The key elements to his central claim about Calvin’s doctrine of the atonement are as follows. First, Christ died for all humanity:
Christ died as the substitute for all sins. Yet, as long as I am separated from him by my unbelief, he is not mysubstitute. Only when I am engrafted onto him do I come to share in his death on the cross and the life that abides intrinsically in him (137).
Second, Christ’s work on the cross is not the mechanism by which some are elected and some reprobate. Union with Christ is. It is faith that separates the elect and reprobate, not the cross. Faith, says Kennedy, enables a believer to know the benefits of Christ who has already died for them.
This thesis has several strengths. First, it holds together the tensions between apparently universalistic and particularist passages on the atonement in Calvin’s work. Second, it seeks to do justice to these tensions in Calvin, rather than ironing them out. Third it rightly places emphasis for regeneration and sanctification in union with Christ as a key aspect to appropriating salvation in Calvin’s thought.
However, there are a number of serious concerns with this view.
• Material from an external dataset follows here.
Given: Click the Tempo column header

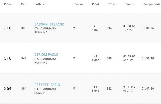Looking at the screenshot, I should tap(129, 4).
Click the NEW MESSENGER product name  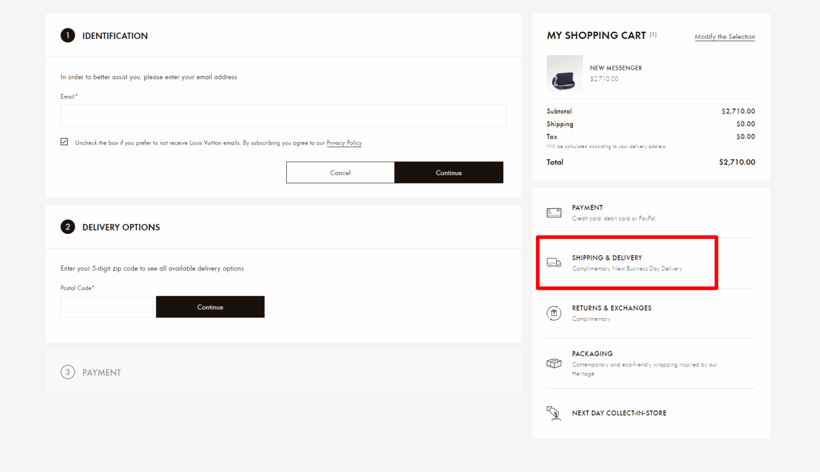coord(616,68)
First, it seems historically naïve. Are we to believe that no-one has noticed this in Calvin before? Have generations of Calvinists simply failed to see the truth about what Calvin actually taught in this matter? Although this is not impossible, is it surely monumentally improbable.
Second, the underlying commitment to a ‘Calvin versus Calvinists’ thesis has been largely discredited in recent scholarship by the likes of Carl Trueman and Richard Muller. The significant continuities between Calvin, his immediate successors and doctrinal Orthodoxy are well known, but not taken account of here. If Kennedy’s thesis is true, then the Calvinist tradition is guilty of fundamentally misunderstanding and misrepresenting central issues in Calvin’s soteriology.
Third, and most damaging, is that Kennedy does not show how the atonement can be both universal and substitutionary. His reading of Calvin yields an atonement that atones for everyone, but is only appropriated by those who believe. Christ dies for all humanity potentially (offering salvation to all who trust in him), but not, it seems, actually (not all are saved by Christ’s death). Kennedy says, ‘[p]ayment for sins existed in Christ before we believed, but it did not exist for us until we were made one with Christ’ (6).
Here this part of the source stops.